Last year it became known that HMRC's actual view was that call options (whether the grant, assignment or surrender) are not supplies of land and are therefore automatically VATable supplies of services regardless of whether the land is opted. HMRC had indicated that taxpayers could continue to rely on its longstanding published guidance until it was amended to reflect their new position. Ongoing litigation on the point was apparently delaying the revised guidance which was due for publication in 2020. It seems that the litigation was Landlinx Estates Limited v HMRC, the decision in which has just been released.

Landlinx held a call option over land that neither it nor the landowner had opted. After obtaining planning permission it was paid just over £1.4 million by the landowner to surrender the call option and Landlinx treated the surrender as the supply of an exempt interest in land. HMRC viewed the surrender as a VATable supply of services and assessed Landlinx to VAT.

HMRC's argument was that although the grant and surrender of call options could be exempt by reference to the wording in the UK VAT legislation, such supplies fall outside any of the land exemptions contained in the EU VAT legislation. As the UK legislation has to be interpreted in accordance with the EU legislation this would mean that call options are outside the land exemption and therefore subject to VAT. The First-tier tribunal found against HMRC. It held that call options are exempt under the EU legislation and therefore that it would be correct to read the UK legislation as exempting the grant, surrender or assignment of a call option (subject to an option to tax).

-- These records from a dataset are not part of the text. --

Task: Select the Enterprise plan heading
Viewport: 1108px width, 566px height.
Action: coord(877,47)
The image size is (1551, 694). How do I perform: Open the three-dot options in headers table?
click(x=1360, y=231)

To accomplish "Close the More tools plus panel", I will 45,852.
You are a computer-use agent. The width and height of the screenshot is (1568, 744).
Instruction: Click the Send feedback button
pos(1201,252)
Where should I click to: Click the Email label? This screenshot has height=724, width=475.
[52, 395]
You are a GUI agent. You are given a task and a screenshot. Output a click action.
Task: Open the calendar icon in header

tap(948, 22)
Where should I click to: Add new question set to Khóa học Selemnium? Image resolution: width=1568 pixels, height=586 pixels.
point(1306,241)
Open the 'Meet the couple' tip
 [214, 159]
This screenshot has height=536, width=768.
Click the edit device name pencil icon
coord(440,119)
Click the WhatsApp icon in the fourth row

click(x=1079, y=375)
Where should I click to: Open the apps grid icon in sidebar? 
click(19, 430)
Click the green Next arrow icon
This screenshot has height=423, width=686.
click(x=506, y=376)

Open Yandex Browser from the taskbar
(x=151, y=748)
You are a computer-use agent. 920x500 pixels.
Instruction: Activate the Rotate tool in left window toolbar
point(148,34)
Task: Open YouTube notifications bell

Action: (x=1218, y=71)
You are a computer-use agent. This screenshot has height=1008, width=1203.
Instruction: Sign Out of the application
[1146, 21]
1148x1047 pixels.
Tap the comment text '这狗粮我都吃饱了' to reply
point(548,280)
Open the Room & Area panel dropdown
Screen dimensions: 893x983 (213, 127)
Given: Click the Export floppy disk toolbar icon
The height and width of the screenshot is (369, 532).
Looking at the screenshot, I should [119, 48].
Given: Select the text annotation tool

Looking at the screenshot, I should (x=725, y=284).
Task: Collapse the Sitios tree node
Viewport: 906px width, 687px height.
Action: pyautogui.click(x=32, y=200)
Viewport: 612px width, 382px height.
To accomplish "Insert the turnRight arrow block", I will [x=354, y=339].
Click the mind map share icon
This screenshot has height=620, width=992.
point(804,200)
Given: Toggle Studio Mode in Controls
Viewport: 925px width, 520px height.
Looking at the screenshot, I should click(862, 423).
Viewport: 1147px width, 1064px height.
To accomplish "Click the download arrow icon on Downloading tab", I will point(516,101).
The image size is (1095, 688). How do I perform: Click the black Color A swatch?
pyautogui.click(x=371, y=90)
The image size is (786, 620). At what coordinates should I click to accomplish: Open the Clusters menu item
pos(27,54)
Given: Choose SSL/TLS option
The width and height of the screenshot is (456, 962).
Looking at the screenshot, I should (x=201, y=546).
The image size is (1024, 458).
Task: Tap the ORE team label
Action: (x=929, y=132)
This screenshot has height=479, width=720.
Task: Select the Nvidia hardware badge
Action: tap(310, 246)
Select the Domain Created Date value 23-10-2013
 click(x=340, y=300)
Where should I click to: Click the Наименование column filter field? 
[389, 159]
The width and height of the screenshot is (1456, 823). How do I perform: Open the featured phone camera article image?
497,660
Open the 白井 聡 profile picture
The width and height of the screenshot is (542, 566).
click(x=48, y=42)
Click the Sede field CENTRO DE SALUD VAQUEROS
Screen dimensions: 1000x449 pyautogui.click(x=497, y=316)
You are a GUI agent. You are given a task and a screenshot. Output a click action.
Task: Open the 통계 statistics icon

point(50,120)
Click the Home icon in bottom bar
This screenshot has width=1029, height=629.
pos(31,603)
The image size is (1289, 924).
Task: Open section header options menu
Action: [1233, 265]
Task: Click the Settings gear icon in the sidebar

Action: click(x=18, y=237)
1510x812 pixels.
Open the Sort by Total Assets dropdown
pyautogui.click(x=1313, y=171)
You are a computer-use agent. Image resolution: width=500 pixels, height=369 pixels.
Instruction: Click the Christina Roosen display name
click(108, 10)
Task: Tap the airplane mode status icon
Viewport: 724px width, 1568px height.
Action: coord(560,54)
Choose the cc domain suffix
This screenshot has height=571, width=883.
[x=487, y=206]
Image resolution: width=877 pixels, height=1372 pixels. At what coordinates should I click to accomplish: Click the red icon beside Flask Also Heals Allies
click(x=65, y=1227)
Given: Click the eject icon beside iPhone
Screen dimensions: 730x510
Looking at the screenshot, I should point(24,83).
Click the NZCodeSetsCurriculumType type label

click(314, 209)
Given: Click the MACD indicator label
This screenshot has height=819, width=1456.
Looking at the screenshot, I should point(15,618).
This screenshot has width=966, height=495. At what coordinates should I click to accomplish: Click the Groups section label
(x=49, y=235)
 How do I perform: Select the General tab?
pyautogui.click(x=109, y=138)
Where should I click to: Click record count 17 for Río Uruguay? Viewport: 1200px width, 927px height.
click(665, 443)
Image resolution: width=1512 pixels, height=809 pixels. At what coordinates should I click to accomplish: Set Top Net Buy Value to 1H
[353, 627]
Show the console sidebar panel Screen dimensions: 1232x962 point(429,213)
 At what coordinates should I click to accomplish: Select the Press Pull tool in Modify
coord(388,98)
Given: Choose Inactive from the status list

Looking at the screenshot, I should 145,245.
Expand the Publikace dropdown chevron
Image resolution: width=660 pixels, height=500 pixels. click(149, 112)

This decision is helpful and removes some of the uncertainty for taxpayers making supplies of call options. As mentioned above, HMRC's existing published guidance is in line with this decision and therefore we expect that taxpayers will continue to treat call options as exempt (subject to an option to tax). Hopefully, HMRC will confirm that it now accepts that call options (and other equitable interests in land) are land interests for VAT purposes. In the meantime, a degree of risk remains as HMRC will sometimes disregard decisions of the First-tier tribunal (which do not set binding precedent) and even their own guidance. Risk averse taxpayers may therefore choose to opt to tax the relevant land (if possible) in order to charge VAT on the supply of a call option.

One final point is that the grant of a put option is not generally seen as a supply of land but a VATable supply of services. This is not affected by the Landlinx case.